The results from the current study indicate that the persistence in early childhood behavioural problems observed in American and European samples are also apparent in a NZ cohort. These results support the need for repeated screening for behavioural problems, beginning from as early as 2 years. This could be applied by including the SDQ in the earlier health and development checks conducted in NZ, such as the 2–3 year check that is conducted just prior to the B4 School Check [20]. This would enable even earlier intervention or at least the identification of children who are showing persistent difficulties at both the 2–3 year check and the B4 School Check. To inform any intervention efforts, future research should investigate family and environmental factors influencing the persistence and change in early childhood behavioural problems.

It is important to note that the SDQ is appropriate as a screening instrument for behavioural difficulties, and not as a diagnostic tool. We were unable to evaluate the sensitivity or specificity of the clinical cut-offs used in this study against more formal clinical diagnoses. While we had some diagnostic information at age 2 years, very few children had received any diagnoses at this age and we do not have this information at 4.5 years. However, we may be able to investigate this in future by linking with administrative health records.

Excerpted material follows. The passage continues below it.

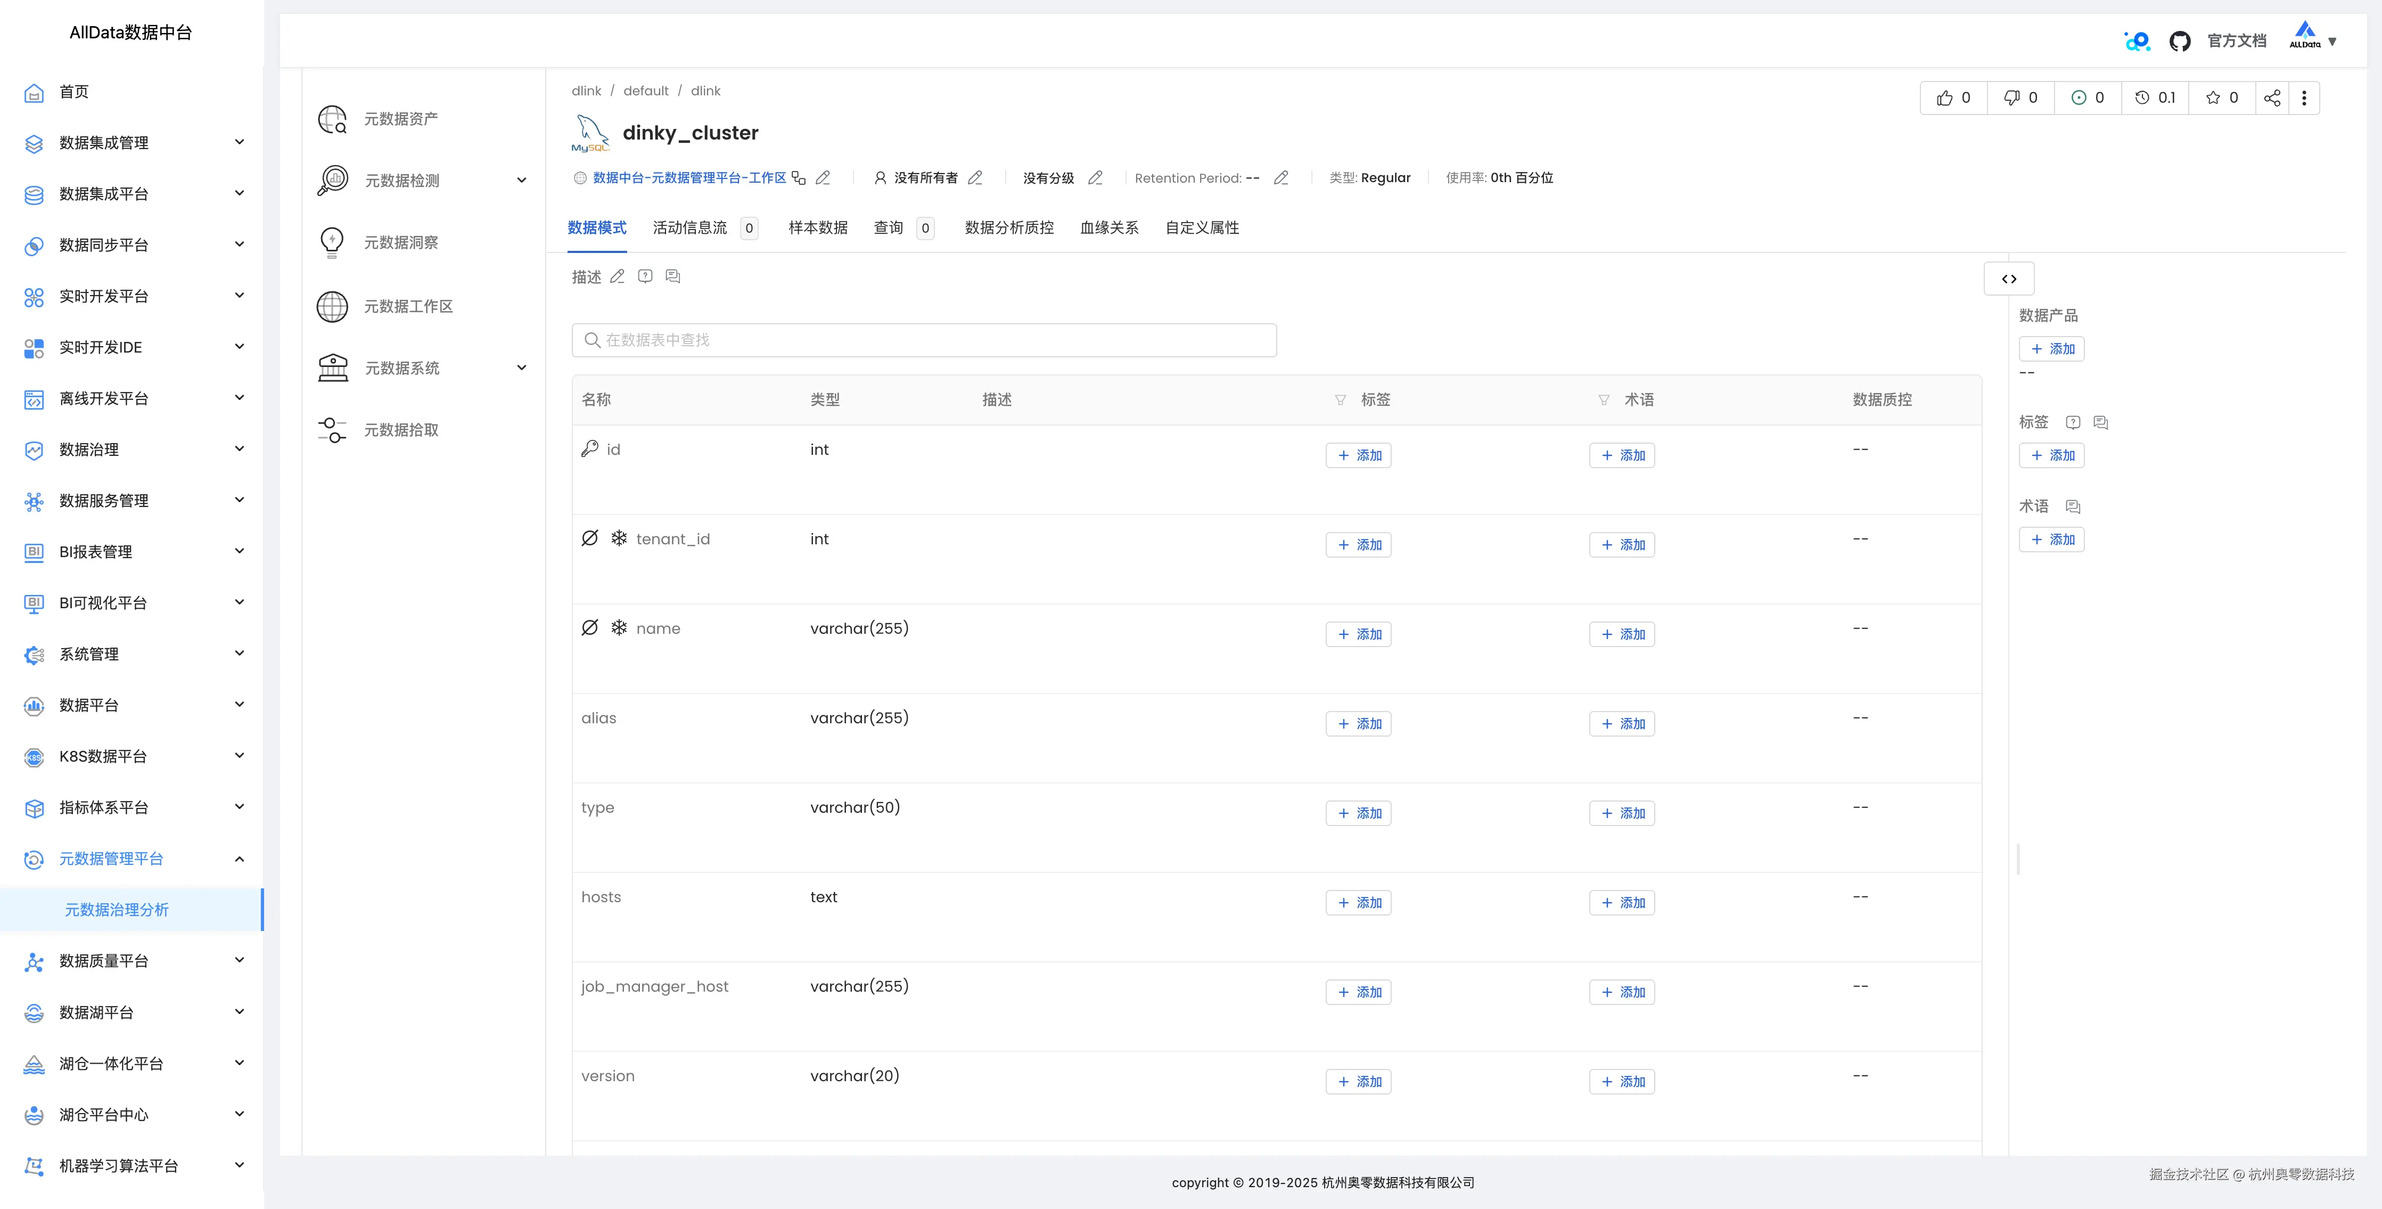Click the GitHub icon in header
The height and width of the screenshot is (1209, 2382).
[x=2179, y=42]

The current study was also somewhat limited in its investigation of persistence and change in childhood behavioural difficulties, as we could only track the stability in behavioural problems over two DCWs. As such, change across two time points may also be due to measurement error, rather than true change. However, Growing Up in New Zealand is currently collecting data for its 8 year DCW, which includes the SDQ. Future investigation will examine the trajectories of behavioural difficulties across the 2 year, 4.5 year and 8 year DCWs, which will provide us more insight into the stability of childhood behavioural difficulties. The work from this study will be useful in informing this future research.

An additional limitation was the reduction in the representativeness of the sample as a result of attrition. Compared to the broadly generalisable original sample recruited by Growing Up in New Zealand, the children in the current study were more likely to have mothers who were European, more educated and older, more likely to come from less deprived areas and less likely to come from urban areas. However, while there is a statistically significant difference in the sociodemographic characteristics of children included and not included in the current study, the study’s analytic sample still showed considerable diversity on these key sociodemographic measures and is therefore still an important and relevant resource.

Conclusions

Our results ultimately show that the majority of children who present with abnormal behavioural scores at age 2 typically improved by 4.5 years. However, there was still a significant proportion of children with an abnormal categorisation at age 2 who persisted in their difficulties at 4.5 years. There was also a small percentage of children who initially did not show behavioural problems but were classified as having abnormal scores at 4.5 years. Further, each of these groups, but particularly those with persistent difficulties, had a larger proportion of children experiencing risk factors for vulnerability relative to children with no difficulties. This study was intended to be descriptive in nature, and therefore does not address the complex associations between preschool behavioural stability and sociodemographic factors, though Growing Up in New Zealand aims to address this in future studies. Future research will also aim to identify proximal and distal family and environmental factors that may contribute to this persistence or change in problem behaviours. Nevertheless, findings from the current study are novel, given that, to our knowledge, we are the first to utilise the SDQ during multiple time points in the preschool period. Importantly, as our results indicate that some, but not all, children who show serious behavioural difficulties continue to persist in these difficulties across early childhood, repeated screening for behavioural problems is important.